Pinging @elastic/es-analytics-geo (Team:Analytics)

salvatore-campagna · 2023-08-25T15:29:25Z

.../src/main/java/org/elasticsearch/xpack/downsample/DownsampleShardPersistentTaskExecutor.java

+        // If during re-assignment the source index disappeared, then we need to break out.
+        // Returning NO_NODE_FOUND just keeps the persistent task until the source index appears again (which would never happen)
+        // So let's return a node and then in the node operation we would just fail and stop this persistent task
+        var indexShardRouting = clusterState.routingTable().shardRoutingTable(params.shardId());


I don't understand why we do this "before" the next if block.

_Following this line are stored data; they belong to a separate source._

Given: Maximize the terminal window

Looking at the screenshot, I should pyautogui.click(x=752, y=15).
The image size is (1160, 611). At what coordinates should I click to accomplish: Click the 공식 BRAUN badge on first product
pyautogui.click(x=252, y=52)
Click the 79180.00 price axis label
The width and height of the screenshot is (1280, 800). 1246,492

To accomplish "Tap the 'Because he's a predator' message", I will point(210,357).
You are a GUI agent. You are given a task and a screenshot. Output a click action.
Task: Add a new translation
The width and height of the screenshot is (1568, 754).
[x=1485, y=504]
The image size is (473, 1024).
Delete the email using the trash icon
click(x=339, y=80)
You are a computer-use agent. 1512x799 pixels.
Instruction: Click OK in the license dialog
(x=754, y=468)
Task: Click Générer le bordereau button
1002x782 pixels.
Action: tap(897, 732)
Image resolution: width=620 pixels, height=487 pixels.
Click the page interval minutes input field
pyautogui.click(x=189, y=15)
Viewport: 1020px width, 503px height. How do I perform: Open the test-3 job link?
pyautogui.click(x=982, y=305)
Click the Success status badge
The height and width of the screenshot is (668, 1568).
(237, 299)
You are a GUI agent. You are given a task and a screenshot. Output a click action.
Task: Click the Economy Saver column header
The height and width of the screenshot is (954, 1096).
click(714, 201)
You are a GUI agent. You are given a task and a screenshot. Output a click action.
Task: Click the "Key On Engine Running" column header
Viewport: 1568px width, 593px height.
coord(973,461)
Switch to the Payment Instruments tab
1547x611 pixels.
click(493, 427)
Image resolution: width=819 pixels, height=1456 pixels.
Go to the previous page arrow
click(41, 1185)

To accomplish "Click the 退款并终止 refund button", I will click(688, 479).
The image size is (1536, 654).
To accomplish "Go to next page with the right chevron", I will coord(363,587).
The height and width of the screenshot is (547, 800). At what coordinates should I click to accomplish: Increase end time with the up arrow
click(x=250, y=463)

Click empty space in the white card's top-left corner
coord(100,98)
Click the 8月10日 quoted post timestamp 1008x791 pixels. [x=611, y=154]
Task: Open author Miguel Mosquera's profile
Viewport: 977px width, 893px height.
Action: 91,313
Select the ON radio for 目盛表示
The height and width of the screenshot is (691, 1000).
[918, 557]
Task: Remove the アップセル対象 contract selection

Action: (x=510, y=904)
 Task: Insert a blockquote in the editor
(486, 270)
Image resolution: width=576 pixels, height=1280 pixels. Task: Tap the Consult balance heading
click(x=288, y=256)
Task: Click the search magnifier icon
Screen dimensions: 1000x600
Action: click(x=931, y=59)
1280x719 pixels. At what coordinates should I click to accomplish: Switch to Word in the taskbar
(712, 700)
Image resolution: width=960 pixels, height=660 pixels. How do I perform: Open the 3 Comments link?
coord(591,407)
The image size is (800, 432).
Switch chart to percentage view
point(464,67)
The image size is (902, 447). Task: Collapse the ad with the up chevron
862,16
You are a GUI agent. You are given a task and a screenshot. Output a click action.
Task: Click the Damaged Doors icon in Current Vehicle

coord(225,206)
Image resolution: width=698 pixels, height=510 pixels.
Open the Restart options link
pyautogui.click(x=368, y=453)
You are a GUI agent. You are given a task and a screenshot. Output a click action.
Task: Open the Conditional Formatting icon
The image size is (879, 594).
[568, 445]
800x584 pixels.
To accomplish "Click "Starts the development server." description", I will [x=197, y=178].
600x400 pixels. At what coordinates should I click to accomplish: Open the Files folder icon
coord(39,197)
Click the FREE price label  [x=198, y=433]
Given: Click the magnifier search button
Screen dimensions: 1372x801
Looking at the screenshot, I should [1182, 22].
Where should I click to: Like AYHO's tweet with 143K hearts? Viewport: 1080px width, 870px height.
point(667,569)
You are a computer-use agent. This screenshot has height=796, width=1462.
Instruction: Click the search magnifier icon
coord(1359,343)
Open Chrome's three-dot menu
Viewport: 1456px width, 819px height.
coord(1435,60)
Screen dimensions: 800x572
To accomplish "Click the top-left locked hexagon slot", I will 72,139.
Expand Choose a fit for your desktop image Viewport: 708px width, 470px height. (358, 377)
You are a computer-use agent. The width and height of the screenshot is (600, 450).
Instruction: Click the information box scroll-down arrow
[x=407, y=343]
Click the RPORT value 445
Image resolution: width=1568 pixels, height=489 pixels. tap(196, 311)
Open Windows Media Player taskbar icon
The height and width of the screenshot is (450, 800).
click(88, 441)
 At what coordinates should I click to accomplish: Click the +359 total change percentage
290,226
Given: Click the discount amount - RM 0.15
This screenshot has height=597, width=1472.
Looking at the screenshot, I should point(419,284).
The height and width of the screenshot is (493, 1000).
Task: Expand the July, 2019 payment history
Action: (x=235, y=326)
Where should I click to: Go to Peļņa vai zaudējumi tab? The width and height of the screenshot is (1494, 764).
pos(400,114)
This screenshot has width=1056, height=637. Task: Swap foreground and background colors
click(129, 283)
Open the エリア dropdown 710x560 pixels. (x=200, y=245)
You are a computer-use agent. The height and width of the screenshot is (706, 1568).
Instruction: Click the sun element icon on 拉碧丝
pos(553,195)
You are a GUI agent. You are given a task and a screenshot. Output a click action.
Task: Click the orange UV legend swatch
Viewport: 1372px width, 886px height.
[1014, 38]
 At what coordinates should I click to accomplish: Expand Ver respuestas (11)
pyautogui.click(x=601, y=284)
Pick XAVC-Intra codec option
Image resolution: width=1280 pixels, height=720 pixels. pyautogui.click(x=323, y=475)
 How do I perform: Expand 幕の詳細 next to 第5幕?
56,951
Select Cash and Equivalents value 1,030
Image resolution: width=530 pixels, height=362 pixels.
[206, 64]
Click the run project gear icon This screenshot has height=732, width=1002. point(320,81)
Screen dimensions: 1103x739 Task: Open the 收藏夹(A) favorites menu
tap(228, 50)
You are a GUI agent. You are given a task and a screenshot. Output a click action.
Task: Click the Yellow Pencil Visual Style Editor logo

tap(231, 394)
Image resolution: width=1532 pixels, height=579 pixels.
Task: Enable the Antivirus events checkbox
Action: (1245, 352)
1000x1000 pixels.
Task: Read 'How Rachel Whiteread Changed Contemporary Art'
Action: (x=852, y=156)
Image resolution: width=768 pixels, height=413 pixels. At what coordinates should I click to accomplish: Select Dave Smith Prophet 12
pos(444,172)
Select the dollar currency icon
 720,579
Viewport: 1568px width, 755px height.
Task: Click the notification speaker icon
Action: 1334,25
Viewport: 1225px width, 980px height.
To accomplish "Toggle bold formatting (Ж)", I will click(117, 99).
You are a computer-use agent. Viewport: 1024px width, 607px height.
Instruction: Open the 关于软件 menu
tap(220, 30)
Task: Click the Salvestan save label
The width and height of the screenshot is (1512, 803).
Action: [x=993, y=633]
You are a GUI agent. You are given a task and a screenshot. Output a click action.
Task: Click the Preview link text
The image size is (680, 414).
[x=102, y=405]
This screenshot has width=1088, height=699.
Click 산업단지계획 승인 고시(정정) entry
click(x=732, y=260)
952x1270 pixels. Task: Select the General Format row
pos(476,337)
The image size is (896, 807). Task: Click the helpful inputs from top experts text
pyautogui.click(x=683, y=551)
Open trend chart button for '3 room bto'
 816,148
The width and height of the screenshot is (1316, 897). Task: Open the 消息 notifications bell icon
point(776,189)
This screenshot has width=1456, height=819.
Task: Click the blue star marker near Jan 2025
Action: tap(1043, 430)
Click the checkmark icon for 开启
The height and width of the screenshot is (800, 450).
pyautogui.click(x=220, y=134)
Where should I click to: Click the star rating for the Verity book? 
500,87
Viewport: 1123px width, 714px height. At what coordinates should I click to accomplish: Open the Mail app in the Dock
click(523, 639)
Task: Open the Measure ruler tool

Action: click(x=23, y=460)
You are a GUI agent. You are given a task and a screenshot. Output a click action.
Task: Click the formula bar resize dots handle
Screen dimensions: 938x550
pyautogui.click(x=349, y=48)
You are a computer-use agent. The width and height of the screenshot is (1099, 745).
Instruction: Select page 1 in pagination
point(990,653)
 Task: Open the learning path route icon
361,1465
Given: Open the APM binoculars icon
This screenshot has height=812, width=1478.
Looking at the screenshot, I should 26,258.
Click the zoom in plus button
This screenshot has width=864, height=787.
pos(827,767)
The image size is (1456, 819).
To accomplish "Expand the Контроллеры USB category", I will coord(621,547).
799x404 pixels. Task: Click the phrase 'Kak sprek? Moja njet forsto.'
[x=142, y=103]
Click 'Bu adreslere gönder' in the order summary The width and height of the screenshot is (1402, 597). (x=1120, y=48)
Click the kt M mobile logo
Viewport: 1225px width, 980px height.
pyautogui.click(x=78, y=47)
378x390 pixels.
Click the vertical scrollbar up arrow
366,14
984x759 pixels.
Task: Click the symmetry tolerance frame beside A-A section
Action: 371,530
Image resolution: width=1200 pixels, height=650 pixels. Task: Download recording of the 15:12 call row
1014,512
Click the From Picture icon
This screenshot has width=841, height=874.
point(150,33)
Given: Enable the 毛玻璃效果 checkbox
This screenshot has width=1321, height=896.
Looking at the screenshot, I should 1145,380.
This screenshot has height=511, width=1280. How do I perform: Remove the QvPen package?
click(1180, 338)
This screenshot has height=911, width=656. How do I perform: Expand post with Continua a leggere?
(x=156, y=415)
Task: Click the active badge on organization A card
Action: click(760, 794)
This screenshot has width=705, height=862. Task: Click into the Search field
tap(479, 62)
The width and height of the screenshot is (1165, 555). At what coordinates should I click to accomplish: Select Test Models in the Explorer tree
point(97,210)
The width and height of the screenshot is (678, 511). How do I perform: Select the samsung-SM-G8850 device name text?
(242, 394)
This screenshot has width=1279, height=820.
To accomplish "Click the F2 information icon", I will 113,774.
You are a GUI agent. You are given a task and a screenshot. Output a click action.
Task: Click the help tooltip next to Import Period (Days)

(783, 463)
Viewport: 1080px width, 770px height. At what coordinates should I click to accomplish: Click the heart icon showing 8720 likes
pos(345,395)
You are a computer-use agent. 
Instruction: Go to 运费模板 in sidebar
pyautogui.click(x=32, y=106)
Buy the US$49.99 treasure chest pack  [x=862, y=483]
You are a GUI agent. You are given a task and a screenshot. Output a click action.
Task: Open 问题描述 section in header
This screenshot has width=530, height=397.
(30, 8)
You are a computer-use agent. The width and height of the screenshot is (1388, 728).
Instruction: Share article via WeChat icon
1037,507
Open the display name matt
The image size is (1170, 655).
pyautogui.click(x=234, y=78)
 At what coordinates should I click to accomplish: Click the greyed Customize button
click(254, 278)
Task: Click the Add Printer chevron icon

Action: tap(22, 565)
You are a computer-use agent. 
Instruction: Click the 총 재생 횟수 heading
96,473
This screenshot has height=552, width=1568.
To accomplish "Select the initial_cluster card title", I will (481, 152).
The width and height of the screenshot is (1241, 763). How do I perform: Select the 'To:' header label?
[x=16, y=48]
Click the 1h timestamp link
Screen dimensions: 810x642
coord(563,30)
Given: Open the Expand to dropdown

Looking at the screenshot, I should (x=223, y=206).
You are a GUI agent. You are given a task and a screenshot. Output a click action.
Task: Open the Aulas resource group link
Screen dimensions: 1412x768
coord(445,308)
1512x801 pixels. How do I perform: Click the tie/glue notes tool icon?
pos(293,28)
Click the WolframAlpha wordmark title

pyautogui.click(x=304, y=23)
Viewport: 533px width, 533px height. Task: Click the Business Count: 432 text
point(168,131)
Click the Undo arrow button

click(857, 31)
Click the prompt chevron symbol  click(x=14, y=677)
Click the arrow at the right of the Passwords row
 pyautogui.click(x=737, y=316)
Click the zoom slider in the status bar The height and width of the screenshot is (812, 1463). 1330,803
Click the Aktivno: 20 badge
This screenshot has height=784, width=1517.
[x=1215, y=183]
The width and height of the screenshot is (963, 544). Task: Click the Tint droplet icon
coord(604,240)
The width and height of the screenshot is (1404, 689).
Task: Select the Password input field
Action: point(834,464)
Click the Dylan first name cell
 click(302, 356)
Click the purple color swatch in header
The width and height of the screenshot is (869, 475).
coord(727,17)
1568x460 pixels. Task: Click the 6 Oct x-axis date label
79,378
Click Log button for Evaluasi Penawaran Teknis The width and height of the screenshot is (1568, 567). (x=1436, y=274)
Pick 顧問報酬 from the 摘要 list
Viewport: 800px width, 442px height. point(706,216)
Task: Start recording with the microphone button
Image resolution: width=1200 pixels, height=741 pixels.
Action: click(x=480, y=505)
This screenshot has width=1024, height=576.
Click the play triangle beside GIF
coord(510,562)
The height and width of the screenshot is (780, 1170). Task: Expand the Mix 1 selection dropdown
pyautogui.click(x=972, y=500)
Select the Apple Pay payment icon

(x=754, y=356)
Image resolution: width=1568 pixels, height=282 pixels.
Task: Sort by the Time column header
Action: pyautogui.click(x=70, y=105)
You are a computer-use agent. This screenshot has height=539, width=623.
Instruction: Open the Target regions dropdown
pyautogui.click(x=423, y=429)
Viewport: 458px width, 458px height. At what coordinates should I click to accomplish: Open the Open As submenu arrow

Wouldn't it be better to do it inside the if block if we do not find any node? My understading is that if we try to find a node and we happen not to find any then it could be because the index is not there anymore.

Then maybe we can just add a check into the Downsample task which checks for the existence of the source index at the very beginning and fails with an "unrecoverable" error. In that case the executor would not retry right?

This way we can also terminate all the tasks running on each shard...?

Or maybe we don't even need this logic at all...

in the Downsample task, at the very beginning when fetching the initial state we could check if the index exists. If not we can fail with an "unrecoverable" error. That should stop the executor from indefinitely retrying right?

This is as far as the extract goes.